### Objectif énoncé 1
Résumez en deux phrases l'article sur la Russie à l'approche de la présidentielle.
### Objectif énoncé 2
Recopiez à l'identique le passage de l'article sur la Russie qui commence aux mots « Peu de doutes » et s'arrête après « 29 mai 2017). ».
### Objectif énoncé 3
Donnez la suite de l'article sur la présidentielle russe à partir de sa dernière phrase.

### Extrait du texte
Russie : au seuil des présidentielles

Ifri
11 min readOct 4, 2017

Les succès de politique étrangère, la résilience de l’économie et les dernières législatives gagnées par le parti Russie unie semblent préparer un terrain favorable à la réélection de Vladimir Poutine. Mais les foyers de protestation se multiplient et le peu d’intérêt de la population pour des élections verrouillées comporte des risques. Au-delà de l’épreuve électorale, la question du contenu du prochain mandat reste ouverte.

Article issu du Ramses 2018, publication annuelle de l’Ifri sur les grands enjeux internationaux.

Peu de doutes subsistent sur l’issue du scrutin présidentiel de mars 2018 si Vladimir Poutine se représente. Selon les sondages, en mai 2017, 63 % des Russes étaient prêts à voter pour Poutine, dont les concurrents traditionnels comme le leader du Parti communiste de la Fédération de Russie (KPRF), Guennadi Ziouganov (72 ans), et celui du Parti libéral-démocrate de Russie (LDPR), Vladimir Jirinovski (61 ans), n’obtenaient alors respectivement que 3 et 6 % des voix (sondage du Centre Levada, 29 mai 2017).

Or Vladimir Poutine n’a pas encore officiellement confirmé sa candidature. Les spéculations vont bon train dans les milieux politiques et d’expertise de Moscou sur l’éventuelle désignation d’un successeur. On connaît la capacité du président russe à créer des surprises stratégiques. Mais un tel scénario se heurte à l’absence de candidat de poids comparable dans le paysage politique national. Poutine IV ou successeur, le prochain président russe se retrouvera devant un dilemme : faire perdurer à tout prix le système politique et économique tel qu’il s’est formé depuis 18 ans, ou alors tenter de lancer des réformes structurelles.

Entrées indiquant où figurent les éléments
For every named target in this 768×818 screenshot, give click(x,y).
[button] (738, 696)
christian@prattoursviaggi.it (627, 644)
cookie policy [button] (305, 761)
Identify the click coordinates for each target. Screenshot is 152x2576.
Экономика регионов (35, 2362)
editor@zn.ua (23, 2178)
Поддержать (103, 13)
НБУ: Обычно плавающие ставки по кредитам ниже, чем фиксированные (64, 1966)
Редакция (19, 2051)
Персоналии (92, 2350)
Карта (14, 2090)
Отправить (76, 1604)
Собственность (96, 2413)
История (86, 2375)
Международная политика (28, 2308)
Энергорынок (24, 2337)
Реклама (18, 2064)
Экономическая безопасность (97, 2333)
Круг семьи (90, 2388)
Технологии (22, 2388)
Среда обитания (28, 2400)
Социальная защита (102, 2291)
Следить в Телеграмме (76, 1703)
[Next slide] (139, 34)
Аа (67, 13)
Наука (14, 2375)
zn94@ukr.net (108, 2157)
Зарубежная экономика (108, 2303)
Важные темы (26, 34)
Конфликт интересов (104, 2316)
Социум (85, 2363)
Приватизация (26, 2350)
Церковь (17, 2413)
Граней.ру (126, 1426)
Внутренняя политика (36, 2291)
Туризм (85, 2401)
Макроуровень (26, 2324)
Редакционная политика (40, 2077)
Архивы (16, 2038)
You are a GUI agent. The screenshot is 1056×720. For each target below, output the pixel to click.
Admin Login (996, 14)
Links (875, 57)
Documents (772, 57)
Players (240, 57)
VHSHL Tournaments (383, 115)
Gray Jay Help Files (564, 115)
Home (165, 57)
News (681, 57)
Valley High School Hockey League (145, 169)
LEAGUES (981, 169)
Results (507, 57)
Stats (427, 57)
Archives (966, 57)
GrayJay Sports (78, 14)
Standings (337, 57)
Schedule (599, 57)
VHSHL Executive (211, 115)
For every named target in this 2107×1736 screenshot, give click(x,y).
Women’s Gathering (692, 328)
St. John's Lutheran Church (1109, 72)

### Réponse fournie 1
Les succès de politique étrangère, la résilience de l'économie et la victoire de Russie unie aux législatives semblent favoriser la réélection de Vladimir Poutine, que 63 % des Russes étaient prêts à soutenir en mai 2017, même si les foyers de protestation se multiplient. Poutine n'a pas encore confirmé sa candidature, et le prochain président, qu'il s'agisse de lui ou d'un successeur, devra choisir entre faire perdurer le système formé depuis 18 ans et lancer des réformes structurelles.

### Réponse fournie 2
Peu de doutes subsistent sur l’issue du scrutin présidentiel de mars 2018 si Vladimir Poutine se représente. Selon les sondages, en mai 2017, 63 % des Russes étaient prêts à voter pour Poutine, dont les concurrents traditionnels comme le leader du Parti communiste de la Fédération de Russie (KPRF), Guennadi Ziouganov (72 ans), et celui du Parti libéral-démocrate de Russie (LDPR), Vladimir Jirinovski (61 ans), n’obtenaient alors respectivement que 3 et 6 % des voix (sondage du Centre Levada, 29 mai 2017).

### Réponse fournie 3
La croissance économique est-elle possible en Russie sans toucher au modèle de rente énergétique, dans un monde où l’offre en hydrocarbures dépasse désormais la demande ? Quelle contrepartie offrir à la population, et aux élites, pour assurer la stabilité du système ? Amélioration du niveau de vie ? Stabilité politique ? Politique de prestige sur la scène internationale ? Ces trois cartes, testées lors des mandats présidentiels précédents, semblent pourtant moins exploitables que précédemment.

Les présidentielles 2018 : une épreuve sans risque ?

Dix-huit mois séparent les élections législatives (septembre 2016) des élections présidentielles (mars 2018). Malgré une économie qui semble résiliente, un système politique stable et une politique étrangère largement approuvée par l’électorat, la période pré-électorale n’est pas un long fleuve tranquille.

Une économie résistante

L’économie russe affiche des résultats bien meilleurs que ce qui était attendu compte tenu de la chute du prix mondial du pétrole, des sanctions occidentales et de ses problèmes structurels. La gestion technique des régulateurs a été pertinente : le maintien du cours flottant du rouble, la réduction des dépenses budgétaires, l’utilisation du Fonds de réserve ont facilité l’adaptation de l’économie.

Les cours pétroliers sont restés plus élevés que prévu, en partie grâce à l’accord conclu, avec la participation de la Russie, dans le cadre de l’Organisation des pays exportateurs de pétrole (novembre 2016) sur la réduction de la production mondiale. Le rouble, lié au cours du pétrole, s’est avéré plus résistant qu’on pouvait l’imaginer. En conséquence, le PIB réel s’est réduit de seulement — 0,9 % (comparé aux — 3,7 % de 2015). Un rapport de la Banque mondiale prévoit même une croissance annuelle du PIB russe de 1,3 % puis 1,4 % pour la période 2017–2019.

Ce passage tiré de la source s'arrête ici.